The task:
Transcribe the entries in full, keeping each word as it is.

Data supplied:
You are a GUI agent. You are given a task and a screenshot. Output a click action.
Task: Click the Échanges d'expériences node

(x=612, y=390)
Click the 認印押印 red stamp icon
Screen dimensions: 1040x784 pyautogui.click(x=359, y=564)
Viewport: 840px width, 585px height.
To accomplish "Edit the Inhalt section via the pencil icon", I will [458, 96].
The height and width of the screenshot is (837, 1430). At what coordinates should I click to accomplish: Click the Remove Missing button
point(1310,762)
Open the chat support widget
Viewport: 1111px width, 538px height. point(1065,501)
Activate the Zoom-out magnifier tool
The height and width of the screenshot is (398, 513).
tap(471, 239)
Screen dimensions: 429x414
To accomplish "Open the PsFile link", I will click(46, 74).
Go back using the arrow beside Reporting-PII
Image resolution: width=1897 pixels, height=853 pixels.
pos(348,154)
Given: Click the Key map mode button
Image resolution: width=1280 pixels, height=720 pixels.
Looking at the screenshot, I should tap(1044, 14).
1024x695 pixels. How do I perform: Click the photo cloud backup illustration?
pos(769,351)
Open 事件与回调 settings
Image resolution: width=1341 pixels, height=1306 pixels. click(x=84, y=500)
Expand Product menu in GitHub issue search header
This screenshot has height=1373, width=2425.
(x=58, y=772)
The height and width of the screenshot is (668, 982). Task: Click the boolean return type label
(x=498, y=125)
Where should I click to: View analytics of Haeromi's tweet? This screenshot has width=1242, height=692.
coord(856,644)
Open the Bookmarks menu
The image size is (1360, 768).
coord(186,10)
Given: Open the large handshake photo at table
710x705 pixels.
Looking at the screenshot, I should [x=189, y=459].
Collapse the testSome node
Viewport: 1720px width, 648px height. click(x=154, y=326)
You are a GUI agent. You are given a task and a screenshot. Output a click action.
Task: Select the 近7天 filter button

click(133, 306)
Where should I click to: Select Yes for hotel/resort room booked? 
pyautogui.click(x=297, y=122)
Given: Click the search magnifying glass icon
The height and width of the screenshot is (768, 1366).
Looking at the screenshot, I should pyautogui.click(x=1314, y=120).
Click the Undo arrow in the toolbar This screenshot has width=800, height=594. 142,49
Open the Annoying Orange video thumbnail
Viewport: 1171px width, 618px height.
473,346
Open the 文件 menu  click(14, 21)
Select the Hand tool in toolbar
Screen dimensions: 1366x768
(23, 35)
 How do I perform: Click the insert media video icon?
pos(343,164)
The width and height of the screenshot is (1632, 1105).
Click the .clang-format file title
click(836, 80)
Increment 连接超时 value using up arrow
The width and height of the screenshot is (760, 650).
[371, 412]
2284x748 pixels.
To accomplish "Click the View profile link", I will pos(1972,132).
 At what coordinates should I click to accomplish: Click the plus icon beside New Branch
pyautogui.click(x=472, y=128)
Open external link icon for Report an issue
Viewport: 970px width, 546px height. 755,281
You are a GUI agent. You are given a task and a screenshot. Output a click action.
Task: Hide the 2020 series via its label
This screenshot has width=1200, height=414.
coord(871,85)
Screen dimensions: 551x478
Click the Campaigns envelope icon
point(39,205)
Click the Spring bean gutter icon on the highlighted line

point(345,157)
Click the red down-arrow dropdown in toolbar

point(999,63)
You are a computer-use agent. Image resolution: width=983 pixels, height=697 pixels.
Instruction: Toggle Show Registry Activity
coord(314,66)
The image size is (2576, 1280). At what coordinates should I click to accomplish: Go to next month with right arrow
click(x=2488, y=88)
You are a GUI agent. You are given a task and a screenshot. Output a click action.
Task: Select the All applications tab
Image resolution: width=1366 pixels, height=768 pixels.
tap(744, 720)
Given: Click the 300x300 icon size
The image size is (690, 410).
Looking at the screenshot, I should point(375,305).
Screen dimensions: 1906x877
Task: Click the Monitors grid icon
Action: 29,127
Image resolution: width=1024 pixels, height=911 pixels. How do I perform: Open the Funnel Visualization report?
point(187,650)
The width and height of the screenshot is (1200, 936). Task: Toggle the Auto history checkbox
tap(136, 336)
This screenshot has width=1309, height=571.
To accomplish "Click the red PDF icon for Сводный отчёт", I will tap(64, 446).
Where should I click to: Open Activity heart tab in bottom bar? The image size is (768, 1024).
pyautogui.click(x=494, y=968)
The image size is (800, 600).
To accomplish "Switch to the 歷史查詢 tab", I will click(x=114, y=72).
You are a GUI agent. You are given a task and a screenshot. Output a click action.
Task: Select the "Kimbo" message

Reply to the task:
You are a GUI agent. You are given a task and a screenshot. Output a click action.
Task: Click the Échanges d'expériences node

(x=612, y=390)
Click the 認印押印 red stamp icon
Screen dimensions: 1040x784 pyautogui.click(x=359, y=564)
Viewport: 840px width, 585px height.
To accomplish "Edit the Inhalt section via the pencil icon", I will [458, 96].
The height and width of the screenshot is (837, 1430). At what coordinates should I click to accomplish: Click the Remove Missing button
point(1310,762)
Open the chat support widget
Viewport: 1111px width, 538px height. point(1065,501)
Activate the Zoom-out magnifier tool
The height and width of the screenshot is (398, 513).
tap(471, 239)
Screen dimensions: 429x414
To accomplish "Open the PsFile link", I will click(46, 74).
Go back using the arrow beside Reporting-PII
Image resolution: width=1897 pixels, height=853 pixels.
pos(348,154)
Given: Click the Key map mode button
Image resolution: width=1280 pixels, height=720 pixels.
Looking at the screenshot, I should tap(1044, 14).
1024x695 pixels. How do I perform: Click the photo cloud backup illustration?
pos(769,351)
Open 事件与回调 settings
Image resolution: width=1341 pixels, height=1306 pixels. click(x=84, y=500)
Expand Product menu in GitHub issue search header
This screenshot has height=1373, width=2425.
(x=58, y=772)
The height and width of the screenshot is (668, 982). Task: Click the boolean return type label
(x=498, y=125)
Where should I click to: View analytics of Haeromi's tweet? This screenshot has width=1242, height=692.
coord(856,644)
Open the Bookmarks menu
The image size is (1360, 768).
coord(186,10)
Given: Open the large handshake photo at table
710x705 pixels.
Looking at the screenshot, I should [x=189, y=459].
Collapse the testSome node
Viewport: 1720px width, 648px height. click(x=154, y=326)
You are a GUI agent. You are given a task and a screenshot. Output a click action.
Task: Select the 近7天 filter button

click(133, 306)
Where should I click to: Select Yes for hotel/resort room booked? 
pyautogui.click(x=297, y=122)
Given: Click the search magnifying glass icon
The height and width of the screenshot is (768, 1366).
Looking at the screenshot, I should pyautogui.click(x=1314, y=120).
Click the Undo arrow in the toolbar This screenshot has width=800, height=594. 142,49
Open the Annoying Orange video thumbnail
Viewport: 1171px width, 618px height.
473,346
Open the 文件 menu  click(14, 21)
Select the Hand tool in toolbar
Screen dimensions: 1366x768
(23, 35)
 How do I perform: Click the insert media video icon?
pos(343,164)
The width and height of the screenshot is (1632, 1105).
Click the .clang-format file title
click(836, 80)
Increment 连接超时 value using up arrow
The width and height of the screenshot is (760, 650).
[371, 412]
2284x748 pixels.
To accomplish "Click the View profile link", I will pos(1972,132).
 At what coordinates should I click to accomplish: Click the plus icon beside New Branch
pyautogui.click(x=472, y=128)
Open external link icon for Report an issue
Viewport: 970px width, 546px height. 755,281
You are a GUI agent. You are given a task and a screenshot. Output a click action.
Task: Hide the 2020 series via its label
This screenshot has width=1200, height=414.
coord(871,85)
Screen dimensions: 551x478
Click the Campaigns envelope icon
point(39,205)
Click the Spring bean gutter icon on the highlighted line

point(345,157)
Click the red down-arrow dropdown in toolbar

point(999,63)
You are a computer-use agent. Image resolution: width=983 pixels, height=697 pixels.
Instruction: Toggle Show Registry Activity
coord(314,66)
The image size is (2576, 1280). At what coordinates should I click to accomplish: Go to next month with right arrow
click(x=2488, y=88)
You are a GUI agent. You are given a task and a screenshot. Output a click action.
Task: Select the All applications tab
Image resolution: width=1366 pixels, height=768 pixels.
tap(744, 720)
Given: Click the 300x300 icon size
The image size is (690, 410).
Looking at the screenshot, I should point(375,305).
Screen dimensions: 1906x877
Task: Click the Monitors grid icon
Action: 29,127
Image resolution: width=1024 pixels, height=911 pixels. How do I perform: Open the Funnel Visualization report?
point(187,650)
The width and height of the screenshot is (1200, 936). Task: Toggle the Auto history checkbox
tap(136, 336)
This screenshot has width=1309, height=571.
To accomplish "Click the red PDF icon for Сводный отчёт", I will tap(64, 446).
Where should I click to: Open Activity heart tab in bottom bar? The image size is (768, 1024).
pyautogui.click(x=494, y=968)
The image size is (800, 600).
To accomplish "Switch to the 歷史查詢 tab", I will click(x=114, y=72).
You are a GUI agent. You are given a task and a screenshot. Output a click action.
Task: Select the "Kimbo" message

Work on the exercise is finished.